Exercise aim
Reproduce the items verbatim, from the line containing "Click the small triangle marker at chart edge" down to the line containing "(x=483, y=175)", including both of those lines.
+ + + + +
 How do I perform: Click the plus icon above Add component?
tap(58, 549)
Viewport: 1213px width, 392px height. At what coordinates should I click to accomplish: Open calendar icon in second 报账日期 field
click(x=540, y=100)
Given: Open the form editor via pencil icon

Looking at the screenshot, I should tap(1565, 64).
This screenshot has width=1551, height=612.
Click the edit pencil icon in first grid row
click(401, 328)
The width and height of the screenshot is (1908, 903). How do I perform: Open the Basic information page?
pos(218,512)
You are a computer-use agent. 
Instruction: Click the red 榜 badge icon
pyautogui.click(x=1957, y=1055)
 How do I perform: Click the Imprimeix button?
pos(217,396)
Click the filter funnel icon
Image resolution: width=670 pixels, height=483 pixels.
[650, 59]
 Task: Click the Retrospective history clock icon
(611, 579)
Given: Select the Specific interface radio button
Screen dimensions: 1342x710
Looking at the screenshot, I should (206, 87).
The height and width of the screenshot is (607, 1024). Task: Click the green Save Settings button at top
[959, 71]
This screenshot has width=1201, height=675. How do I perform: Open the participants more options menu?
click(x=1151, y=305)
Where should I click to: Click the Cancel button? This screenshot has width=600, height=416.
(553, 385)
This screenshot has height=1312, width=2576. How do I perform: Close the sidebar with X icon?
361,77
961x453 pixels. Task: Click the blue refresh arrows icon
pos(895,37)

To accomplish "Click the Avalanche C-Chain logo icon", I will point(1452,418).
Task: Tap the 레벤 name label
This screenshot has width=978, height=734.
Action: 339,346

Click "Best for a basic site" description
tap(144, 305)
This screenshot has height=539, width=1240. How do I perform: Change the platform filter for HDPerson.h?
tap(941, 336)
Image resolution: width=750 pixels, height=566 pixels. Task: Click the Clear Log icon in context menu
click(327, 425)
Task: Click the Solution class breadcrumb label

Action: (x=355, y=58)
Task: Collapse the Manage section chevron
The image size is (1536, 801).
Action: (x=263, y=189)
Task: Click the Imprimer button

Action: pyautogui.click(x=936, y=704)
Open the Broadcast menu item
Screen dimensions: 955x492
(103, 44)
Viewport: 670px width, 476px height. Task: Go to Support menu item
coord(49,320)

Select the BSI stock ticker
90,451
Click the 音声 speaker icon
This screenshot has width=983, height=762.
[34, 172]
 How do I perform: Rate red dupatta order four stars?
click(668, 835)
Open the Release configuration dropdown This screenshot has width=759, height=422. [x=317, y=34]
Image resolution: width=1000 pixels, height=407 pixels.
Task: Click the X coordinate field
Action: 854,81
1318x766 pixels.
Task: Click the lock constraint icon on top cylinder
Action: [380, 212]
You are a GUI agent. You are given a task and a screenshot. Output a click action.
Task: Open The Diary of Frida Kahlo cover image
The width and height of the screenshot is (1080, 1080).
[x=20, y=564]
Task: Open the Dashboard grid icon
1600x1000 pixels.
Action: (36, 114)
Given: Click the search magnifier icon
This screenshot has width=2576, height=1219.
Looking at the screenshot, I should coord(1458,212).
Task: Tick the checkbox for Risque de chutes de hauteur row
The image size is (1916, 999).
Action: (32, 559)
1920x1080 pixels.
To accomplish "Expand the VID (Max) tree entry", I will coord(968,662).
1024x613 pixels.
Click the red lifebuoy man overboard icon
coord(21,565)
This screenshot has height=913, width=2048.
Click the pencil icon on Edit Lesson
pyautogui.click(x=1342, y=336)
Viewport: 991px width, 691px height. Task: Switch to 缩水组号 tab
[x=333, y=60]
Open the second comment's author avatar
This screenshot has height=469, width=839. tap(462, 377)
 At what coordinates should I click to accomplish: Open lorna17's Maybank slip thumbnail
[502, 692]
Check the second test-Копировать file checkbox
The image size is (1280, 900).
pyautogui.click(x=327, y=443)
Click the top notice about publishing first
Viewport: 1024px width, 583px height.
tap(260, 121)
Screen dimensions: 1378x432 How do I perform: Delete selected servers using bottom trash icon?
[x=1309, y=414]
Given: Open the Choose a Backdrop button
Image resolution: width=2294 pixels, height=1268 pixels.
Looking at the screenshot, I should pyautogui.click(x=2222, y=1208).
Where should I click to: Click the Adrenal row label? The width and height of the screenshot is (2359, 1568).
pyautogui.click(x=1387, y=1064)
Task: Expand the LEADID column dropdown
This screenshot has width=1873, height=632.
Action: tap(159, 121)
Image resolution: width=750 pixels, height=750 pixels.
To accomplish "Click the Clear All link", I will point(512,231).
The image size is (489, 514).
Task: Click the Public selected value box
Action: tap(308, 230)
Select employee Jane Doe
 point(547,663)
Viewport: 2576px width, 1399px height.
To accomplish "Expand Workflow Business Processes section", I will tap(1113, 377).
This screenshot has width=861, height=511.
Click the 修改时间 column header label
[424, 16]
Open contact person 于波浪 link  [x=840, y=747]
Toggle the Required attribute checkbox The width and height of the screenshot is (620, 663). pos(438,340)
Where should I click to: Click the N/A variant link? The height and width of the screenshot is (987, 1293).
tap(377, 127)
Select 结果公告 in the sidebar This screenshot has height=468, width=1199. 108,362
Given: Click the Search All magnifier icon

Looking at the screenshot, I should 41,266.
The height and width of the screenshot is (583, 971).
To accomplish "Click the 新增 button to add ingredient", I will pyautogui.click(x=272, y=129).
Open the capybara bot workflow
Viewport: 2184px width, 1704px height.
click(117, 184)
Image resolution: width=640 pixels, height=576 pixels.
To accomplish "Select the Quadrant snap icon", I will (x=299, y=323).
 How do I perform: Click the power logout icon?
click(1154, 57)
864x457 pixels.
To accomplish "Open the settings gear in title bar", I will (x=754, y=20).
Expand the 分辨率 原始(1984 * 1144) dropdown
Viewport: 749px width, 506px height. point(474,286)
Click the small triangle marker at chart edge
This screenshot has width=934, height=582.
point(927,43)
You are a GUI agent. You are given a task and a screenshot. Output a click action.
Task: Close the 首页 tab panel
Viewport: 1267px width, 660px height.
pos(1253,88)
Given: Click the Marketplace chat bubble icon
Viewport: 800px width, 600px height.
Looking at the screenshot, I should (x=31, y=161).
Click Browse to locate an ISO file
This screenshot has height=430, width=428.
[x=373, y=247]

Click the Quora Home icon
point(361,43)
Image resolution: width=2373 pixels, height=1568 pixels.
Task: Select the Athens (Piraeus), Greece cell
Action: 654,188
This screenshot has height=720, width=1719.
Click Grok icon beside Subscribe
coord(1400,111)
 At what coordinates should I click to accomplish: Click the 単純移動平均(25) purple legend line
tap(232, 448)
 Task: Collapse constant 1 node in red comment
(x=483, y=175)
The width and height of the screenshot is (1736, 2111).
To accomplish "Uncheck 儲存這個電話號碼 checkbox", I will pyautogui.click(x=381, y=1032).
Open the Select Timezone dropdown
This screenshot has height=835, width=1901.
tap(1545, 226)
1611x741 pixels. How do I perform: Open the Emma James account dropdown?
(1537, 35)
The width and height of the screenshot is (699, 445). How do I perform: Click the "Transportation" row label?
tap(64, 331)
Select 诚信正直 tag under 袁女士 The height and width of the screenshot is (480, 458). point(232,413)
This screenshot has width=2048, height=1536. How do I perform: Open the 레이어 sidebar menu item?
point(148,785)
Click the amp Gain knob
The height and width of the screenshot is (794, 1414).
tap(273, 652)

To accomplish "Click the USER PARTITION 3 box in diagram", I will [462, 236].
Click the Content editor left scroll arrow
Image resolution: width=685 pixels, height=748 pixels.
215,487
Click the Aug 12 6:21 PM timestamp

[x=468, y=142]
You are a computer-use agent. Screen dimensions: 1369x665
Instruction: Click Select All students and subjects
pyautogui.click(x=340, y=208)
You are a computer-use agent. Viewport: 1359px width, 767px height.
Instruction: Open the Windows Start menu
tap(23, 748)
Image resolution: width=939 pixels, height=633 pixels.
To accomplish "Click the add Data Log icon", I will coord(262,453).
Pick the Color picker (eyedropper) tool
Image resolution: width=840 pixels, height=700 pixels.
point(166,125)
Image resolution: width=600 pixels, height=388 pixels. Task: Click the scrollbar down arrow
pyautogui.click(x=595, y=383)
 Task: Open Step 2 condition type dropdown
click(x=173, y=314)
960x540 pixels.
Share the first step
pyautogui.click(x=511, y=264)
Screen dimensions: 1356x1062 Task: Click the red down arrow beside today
+ + + + +
Expected output
Click the small triangle marker at chart edge
This screenshot has width=934, height=582.
point(927,43)
You are a GUI agent. You are given a task and a screenshot. Output a click action.
Task: Close the 首页 tab panel
Viewport: 1267px width, 660px height.
pos(1253,88)
Given: Click the Marketplace chat bubble icon
Viewport: 800px width, 600px height.
Looking at the screenshot, I should (x=31, y=161).
Click Browse to locate an ISO file
This screenshot has height=430, width=428.
[x=373, y=247]

Click the Quora Home icon
point(361,43)
Image resolution: width=2373 pixels, height=1568 pixels.
Task: Select the Athens (Piraeus), Greece cell
Action: 654,188
This screenshot has height=720, width=1719.
Click Grok icon beside Subscribe
coord(1400,111)
 At what coordinates should I click to accomplish: Click the 単純移動平均(25) purple legend line
tap(232, 448)
 Task: Collapse constant 1 node in red comment
(x=483, y=175)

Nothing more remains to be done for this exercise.